◆ PROBLEM TO SOLVE ◆
Every entry must be duplicated word for word.

◆ DATA TO USE ◆
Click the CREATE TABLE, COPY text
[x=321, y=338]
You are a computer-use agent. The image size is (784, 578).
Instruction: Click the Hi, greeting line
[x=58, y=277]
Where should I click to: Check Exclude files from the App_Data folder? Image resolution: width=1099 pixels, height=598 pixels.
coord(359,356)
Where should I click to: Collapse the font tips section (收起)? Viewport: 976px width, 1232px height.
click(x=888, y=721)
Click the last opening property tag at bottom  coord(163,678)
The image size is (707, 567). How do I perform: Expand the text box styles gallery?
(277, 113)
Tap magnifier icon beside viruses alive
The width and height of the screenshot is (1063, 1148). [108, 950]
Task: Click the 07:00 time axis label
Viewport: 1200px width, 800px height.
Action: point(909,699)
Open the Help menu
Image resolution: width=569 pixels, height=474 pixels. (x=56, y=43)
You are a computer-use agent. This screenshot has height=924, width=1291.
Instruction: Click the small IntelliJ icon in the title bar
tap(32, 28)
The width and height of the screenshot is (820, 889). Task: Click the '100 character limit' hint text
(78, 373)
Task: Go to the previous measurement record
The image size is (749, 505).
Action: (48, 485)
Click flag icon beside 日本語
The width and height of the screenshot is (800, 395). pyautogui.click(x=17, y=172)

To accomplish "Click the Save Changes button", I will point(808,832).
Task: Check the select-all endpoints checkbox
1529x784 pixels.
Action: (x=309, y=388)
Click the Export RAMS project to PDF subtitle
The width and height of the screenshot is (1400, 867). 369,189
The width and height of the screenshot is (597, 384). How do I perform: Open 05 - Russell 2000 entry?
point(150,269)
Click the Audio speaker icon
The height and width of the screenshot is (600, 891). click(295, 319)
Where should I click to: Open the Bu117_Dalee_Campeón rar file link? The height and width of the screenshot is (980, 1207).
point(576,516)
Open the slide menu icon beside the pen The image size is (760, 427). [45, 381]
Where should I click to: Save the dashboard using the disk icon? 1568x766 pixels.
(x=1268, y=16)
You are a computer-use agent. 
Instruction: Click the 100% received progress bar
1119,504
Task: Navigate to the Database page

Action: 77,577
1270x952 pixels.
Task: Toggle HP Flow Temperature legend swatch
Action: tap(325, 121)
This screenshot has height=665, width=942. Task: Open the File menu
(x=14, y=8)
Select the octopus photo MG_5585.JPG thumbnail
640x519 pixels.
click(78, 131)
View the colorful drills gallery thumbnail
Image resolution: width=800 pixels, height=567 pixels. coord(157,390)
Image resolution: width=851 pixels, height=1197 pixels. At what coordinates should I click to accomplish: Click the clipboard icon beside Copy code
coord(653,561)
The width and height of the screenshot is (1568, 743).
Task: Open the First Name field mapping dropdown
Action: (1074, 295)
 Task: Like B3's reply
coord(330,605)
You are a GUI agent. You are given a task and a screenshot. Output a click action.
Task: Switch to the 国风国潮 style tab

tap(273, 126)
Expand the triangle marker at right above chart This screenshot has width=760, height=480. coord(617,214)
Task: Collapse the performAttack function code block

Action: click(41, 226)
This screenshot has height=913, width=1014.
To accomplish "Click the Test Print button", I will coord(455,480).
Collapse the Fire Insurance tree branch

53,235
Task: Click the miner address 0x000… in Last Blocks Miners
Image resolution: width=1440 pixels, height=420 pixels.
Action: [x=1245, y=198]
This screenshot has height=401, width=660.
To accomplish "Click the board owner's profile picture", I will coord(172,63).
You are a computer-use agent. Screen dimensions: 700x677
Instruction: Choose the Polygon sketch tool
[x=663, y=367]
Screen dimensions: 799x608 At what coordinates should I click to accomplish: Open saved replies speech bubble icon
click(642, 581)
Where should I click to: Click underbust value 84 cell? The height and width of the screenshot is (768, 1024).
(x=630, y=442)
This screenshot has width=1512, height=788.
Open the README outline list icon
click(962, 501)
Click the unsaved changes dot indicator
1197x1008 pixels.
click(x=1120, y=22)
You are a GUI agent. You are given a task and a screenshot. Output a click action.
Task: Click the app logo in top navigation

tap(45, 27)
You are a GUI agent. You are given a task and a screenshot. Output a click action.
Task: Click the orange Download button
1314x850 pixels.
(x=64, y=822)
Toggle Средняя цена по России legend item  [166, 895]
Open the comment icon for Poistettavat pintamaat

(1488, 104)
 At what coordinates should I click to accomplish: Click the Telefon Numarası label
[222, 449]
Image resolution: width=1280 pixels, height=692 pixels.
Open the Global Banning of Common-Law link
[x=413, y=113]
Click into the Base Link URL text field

◆ YOUR SOLUTION ◆
Click the CREATE TABLE, COPY text
[x=321, y=338]
You are a computer-use agent. The image size is (784, 578).
Instruction: Click the Hi, greeting line
[x=58, y=277]
Where should I click to: Check Exclude files from the App_Data folder? Image resolution: width=1099 pixels, height=598 pixels.
coord(359,356)
Where should I click to: Collapse the font tips section (收起)? Viewport: 976px width, 1232px height.
click(x=888, y=721)
Click the last opening property tag at bottom  coord(163,678)
The image size is (707, 567). How do I perform: Expand the text box styles gallery?
(277, 113)
Tap magnifier icon beside viruses alive
The width and height of the screenshot is (1063, 1148). [108, 950]
Task: Click the 07:00 time axis label
Viewport: 1200px width, 800px height.
Action: point(909,699)
Open the Help menu
Image resolution: width=569 pixels, height=474 pixels. (x=56, y=43)
You are a computer-use agent. This screenshot has height=924, width=1291.
Instruction: Click the small IntelliJ icon in the title bar
tap(32, 28)
The width and height of the screenshot is (820, 889). Task: Click the '100 character limit' hint text
(78, 373)
Task: Go to the previous measurement record
The image size is (749, 505).
Action: (48, 485)
Click flag icon beside 日本語
The width and height of the screenshot is (800, 395). pyautogui.click(x=17, y=172)

To accomplish "Click the Save Changes button", I will point(808,832).
Task: Check the select-all endpoints checkbox
1529x784 pixels.
Action: (x=309, y=388)
Click the Export RAMS project to PDF subtitle
The width and height of the screenshot is (1400, 867). 369,189
The width and height of the screenshot is (597, 384). How do I perform: Open 05 - Russell 2000 entry?
point(150,269)
Click the Audio speaker icon
The height and width of the screenshot is (600, 891). click(295, 319)
Where should I click to: Open the Bu117_Dalee_Campeón rar file link? The height and width of the screenshot is (980, 1207).
point(576,516)
Open the slide menu icon beside the pen The image size is (760, 427). [45, 381]
Where should I click to: Save the dashboard using the disk icon? 1568x766 pixels.
(x=1268, y=16)
You are a computer-use agent. 
Instruction: Click the 100% received progress bar
1119,504
Task: Navigate to the Database page

Action: 77,577
1270x952 pixels.
Task: Toggle HP Flow Temperature legend swatch
Action: tap(325, 121)
This screenshot has height=665, width=942. Task: Open the File menu
(x=14, y=8)
Select the octopus photo MG_5585.JPG thumbnail
640x519 pixels.
click(78, 131)
View the colorful drills gallery thumbnail
Image resolution: width=800 pixels, height=567 pixels. coord(157,390)
Image resolution: width=851 pixels, height=1197 pixels. At what coordinates should I click to accomplish: Click the clipboard icon beside Copy code
coord(653,561)
The width and height of the screenshot is (1568, 743).
Task: Open the First Name field mapping dropdown
Action: (1074, 295)
 Task: Like B3's reply
coord(330,605)
You are a GUI agent. You are given a task and a screenshot. Output a click action.
Task: Switch to the 国风国潮 style tab

tap(273, 126)
Expand the triangle marker at right above chart This screenshot has width=760, height=480. coord(617,214)
Task: Collapse the performAttack function code block

Action: click(41, 226)
This screenshot has height=913, width=1014.
To accomplish "Click the Test Print button", I will coord(455,480).
Collapse the Fire Insurance tree branch

53,235
Task: Click the miner address 0x000… in Last Blocks Miners
Image resolution: width=1440 pixels, height=420 pixels.
Action: [x=1245, y=198]
This screenshot has height=401, width=660.
To accomplish "Click the board owner's profile picture", I will coord(172,63).
You are a computer-use agent. Screen dimensions: 700x677
Instruction: Choose the Polygon sketch tool
[x=663, y=367]
Screen dimensions: 799x608 At what coordinates should I click to accomplish: Open saved replies speech bubble icon
click(642, 581)
Where should I click to: Click underbust value 84 cell? The height and width of the screenshot is (768, 1024).
(x=630, y=442)
This screenshot has width=1512, height=788.
Open the README outline list icon
click(962, 501)
Click the unsaved changes dot indicator
1197x1008 pixels.
click(x=1120, y=22)
You are a GUI agent. You are given a task and a screenshot. Output a click action.
Task: Click the app logo in top navigation

tap(45, 27)
You are a GUI agent. You are given a task and a screenshot. Output a click action.
Task: Click the orange Download button
1314x850 pixels.
(x=64, y=822)
Toggle Средняя цена по России legend item  [166, 895]
Open the comment icon for Poistettavat pintamaat

(1488, 104)
 At what coordinates should I click to accomplish: Click the Telefon Numarası label
[222, 449]
Image resolution: width=1280 pixels, height=692 pixels.
Open the Global Banning of Common-Law link
[x=413, y=113]
Click into the Base Link URL text field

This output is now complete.